Researchers have proposed placing data centres in space to address AI’s energy demands, leveraging the vacuum of orbit for cooling and solar energy for power. The memristor inverts the problem. Instead of taking data centres to space, it takes the computation to the environment where the data originates, whether that environment is the surface of Venus, the interior of a jet engine, or the core of a fusion reactor.
NASA’s High Performance Spaceflight Computing processor, built by Microchip Technology, delivers 500 times the performance of current radiation-hardened space chips. But it was designed for the cold vacuum of interplanetary transit, not the furnace of a planetary surface. The memristor survives both. A device rated for 700 degrees is almost indestructible at the 125-degree peaks that automotive computers routinely face, the radiation-heavy environment of deep space, or the thermal cycling of low-Earth orbit.
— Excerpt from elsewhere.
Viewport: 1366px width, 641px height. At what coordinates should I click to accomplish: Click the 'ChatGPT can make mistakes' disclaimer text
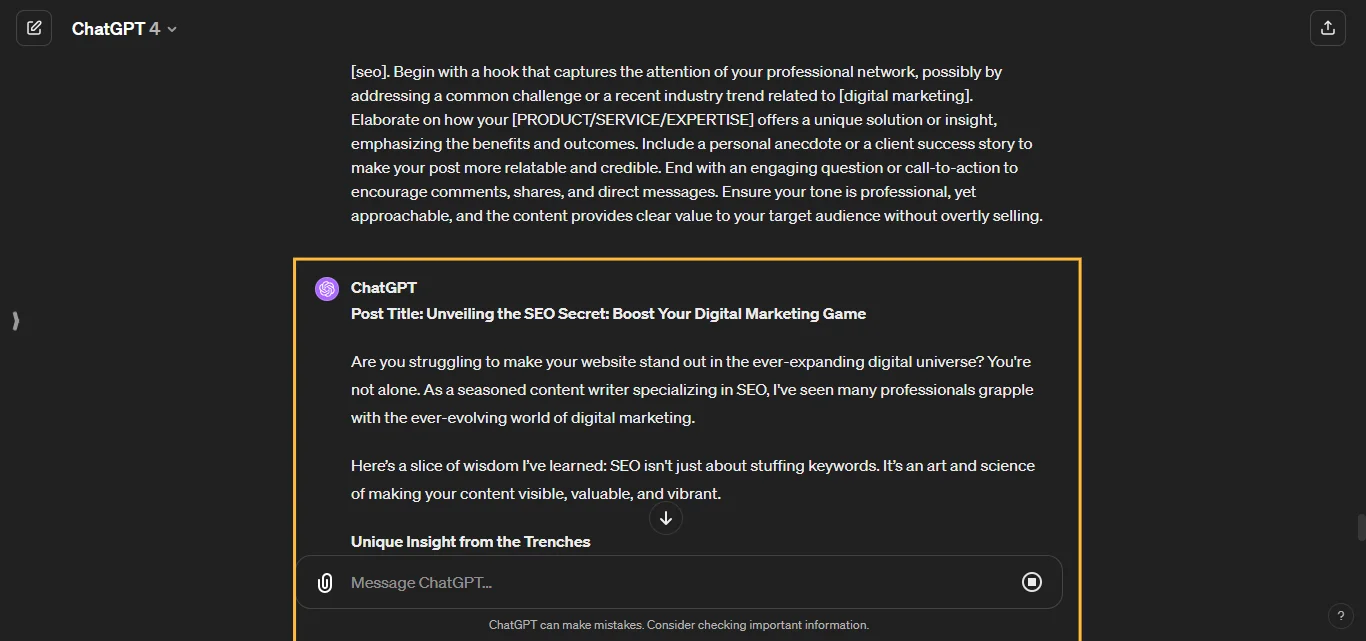679,624
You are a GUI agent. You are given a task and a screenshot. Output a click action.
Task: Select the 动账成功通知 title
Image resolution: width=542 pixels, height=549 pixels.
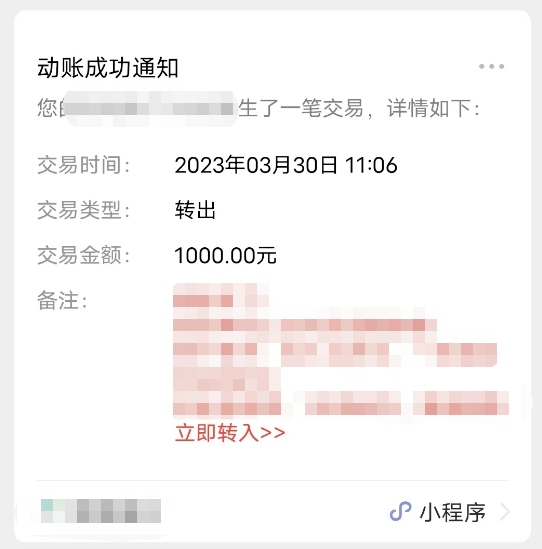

Europe’s semiconductor sector has called for an immediate Chips Act 2.0 to fund next-generation manufacturing capabilities beyond conventional logic and memory. Memristor-based in-memory computing is exactly the kind of architecture that such investment would support: a European-fabricable technology that does not depend on access to Nvidia’s GPU supply chain or TSMC’s most advanced logic nodes.
Yang was careful not to oversell the timeline. Memory alone does not make a complete computer. High-temperature logic circuits must be developed and integrated alongside it. The current devices were built by hand at sub-microscale in a laboratory. But the missing component has been made. The chip that survived temperatures hotter than lava was an accident. The company that will sell it was not.